Rabb'imize Arzuhâl: Dua

DİYANETE SORALIM
Rabb’imize Arzuhâl: DUA
Duanın önemi nedir ve dua nasıl yapılmalıdır?
Sözlük anlamı ile dua “çağırmak, seslenmek, istemek, yardım talep etmek” demektir. Dinî bir terim olarak ise insanın bütün benliğiyle Allah’a yönelerek maddi ve manevi isteklerini O’na arz etmesidir. Temeli, insanın Allah’a hâlini arz etmesi ve O’na niyazda bulunması olduğuna göre dua, Allah ile kul arasında bir irtibattır. Duada daima tâzim (Allah’ı yüceleme) ve tâzimle birlikte istekte bulunma anlamı vardır. Dua aynı zamanda zikir ve ibadettir. Böylece duada biri zikir ve saygı, diğeri de dilek olmak üzere iki unsur hep yan yana bulunur. Bu sebeple Hz. Peygamber (s.a.s.), “Dua, ibadetin özüdür.” (Tirmizî, Deavat, 2.) buyurmuştur. Aynı sebeple en önemli ibadet olan namaz, dua (salât) kelimesiyle ifade edilmiştir. (En’am, 6/52; Kehf, 18/28.) Diğer bir ayette de, “De ki; duanız (kulluğunuz) olmasa Rabbim size ne diye değer versin.” (Furkan, 25/77.) buyurulmak suretiyle insanın ancak Allah’a olan bu yönelişiyle değer kazanabileceği belirtilmiştir. Duanın sadece Allah’a yöneltilmesi; Allah’tan başkasına, putlara veya kendilerine üstün nitelikler izafe edilen başka yaratıklara dua ve ibadet edilmemesi Kur’an’da ısrarla vurgulanmıştır. (Şuara, 26/213; Kasas, 28/88.)

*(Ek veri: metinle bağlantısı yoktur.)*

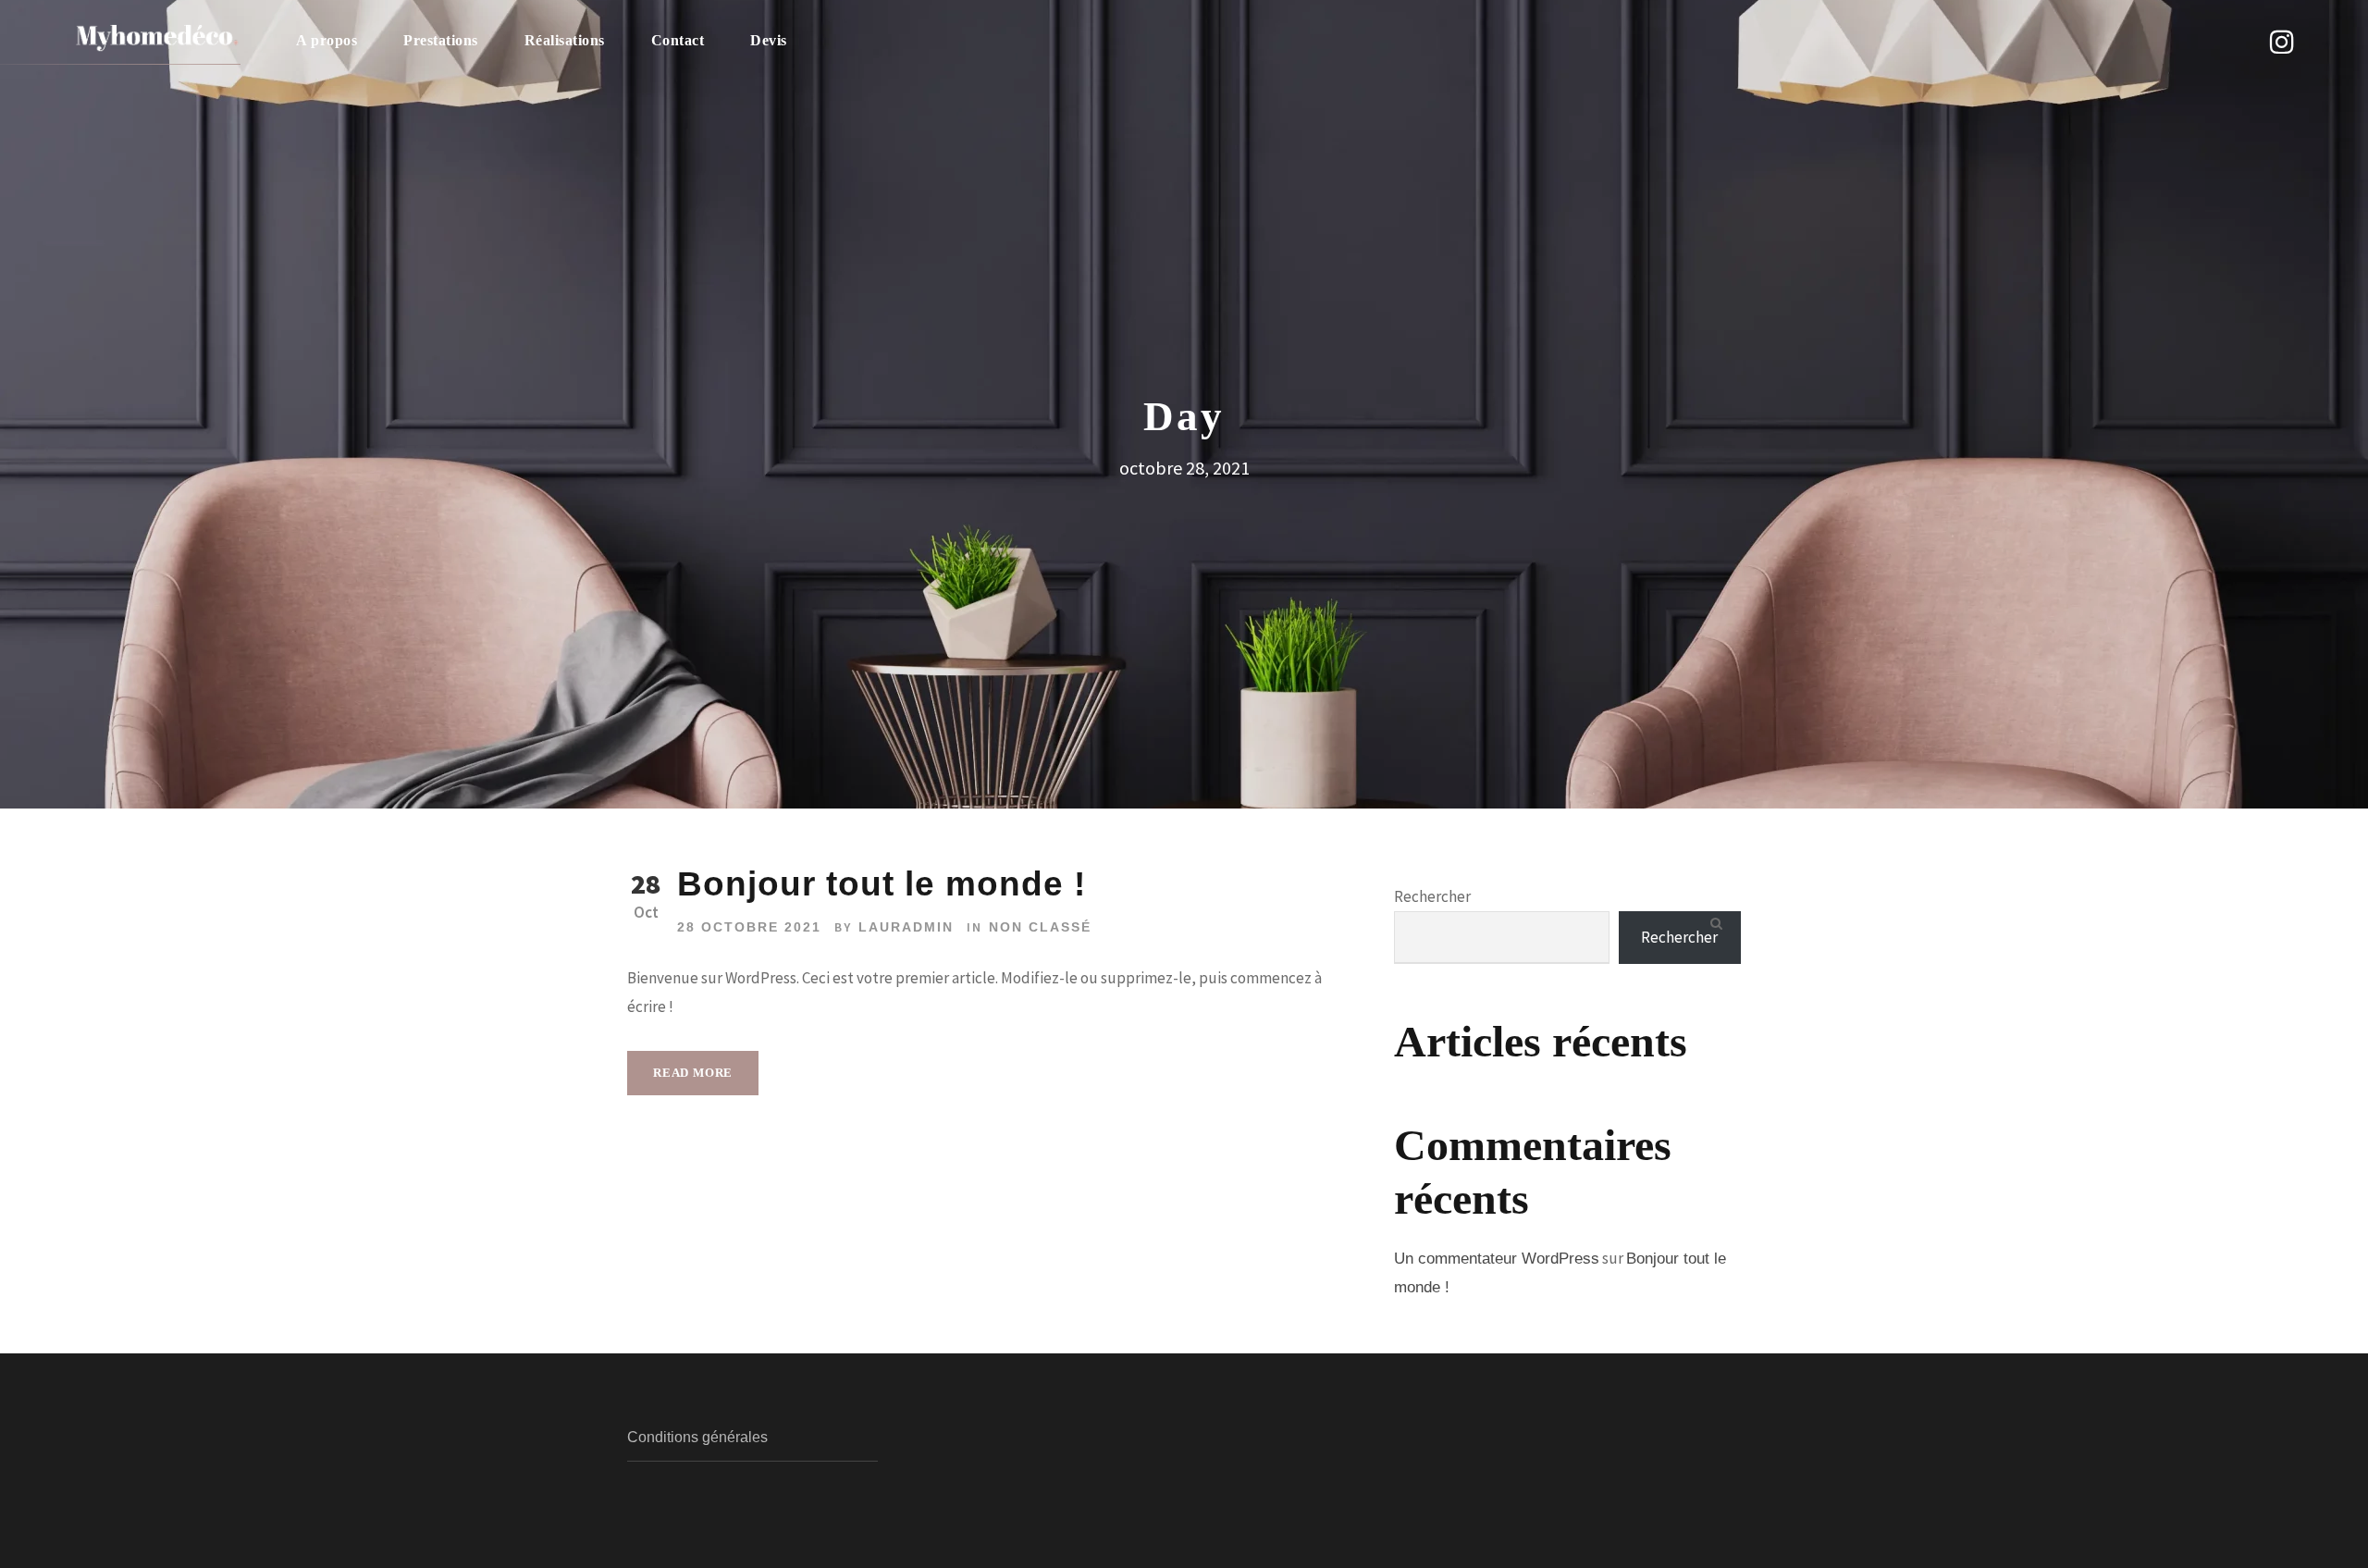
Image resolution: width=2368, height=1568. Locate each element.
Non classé (1040, 927)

Duaların kabul olması için ön şartlar var mıdır?
Duanın kabul edilmesi için şu hususlara riayet edilmesi istenmiştir:
a. Duadan önce tövbe ve istiğfar edilmelidir. Günah işleyen, haramlardan uzak durmayan bir kulun duası kabul edilmeye layık değildir. Hz. Peygamber’in (s.a.s.) şu hadisi çok dikkat çekicidir: “Allah yolunda seferler yapmış, üstü başı tozlanmış bir adam ellerini semaya kaldırarak,‘Yâ Rabbi, Yâ Rabbi’ diye yalvarıyor. Oysa yediği haram, içtiği haram, giydiği haram, gıdası haramdır. Böyle birisinin duası nasıl kabul olur?” (Mûslim, Zekat, 65; Tirmizî, Tefsiru’l-Kur’an, 3.)
b. Duaya Allah’a hamd, Peygamber’e salât ü selam ile başlanmalı; yine salât ü selam ve Allah’a hamd ile bitirilmelidir. Fudâle b. Ubeyd’den (r.a.) rivayete göre o, şöyle demiştir: “Resûlullah (s.a.s.), mescidde oturmakta iken bir adam geldi, namaz kıldı, sonra şöyle dua etti: Allah’ım beni bağışla, bana acı. Bunun üzerine Resûlullah (s.a.s.), ‘Ey namaz kılan, acele ettin, namaz kılıp oturduğun vakit Allah’a layık olduğu şekilde hamd et, sonra bana salât ve selam et, sonra da yapacağın duayı yap.’ Bundan sonra başka biri namaz kıldı. Namazdan sonra Allah’a hamd etti ve Peygambere salât ve selam getirdi. Başka bir şey yapmadı. Bunun üzerine Resûlullah (s.a.s.), o kimseye: ‘Ey namaz kılan kimse! Dua et, duan kabul edilsin.’ dedi.” (Tirmizî, Deavat, 66; Nesai, Sehv, 48.)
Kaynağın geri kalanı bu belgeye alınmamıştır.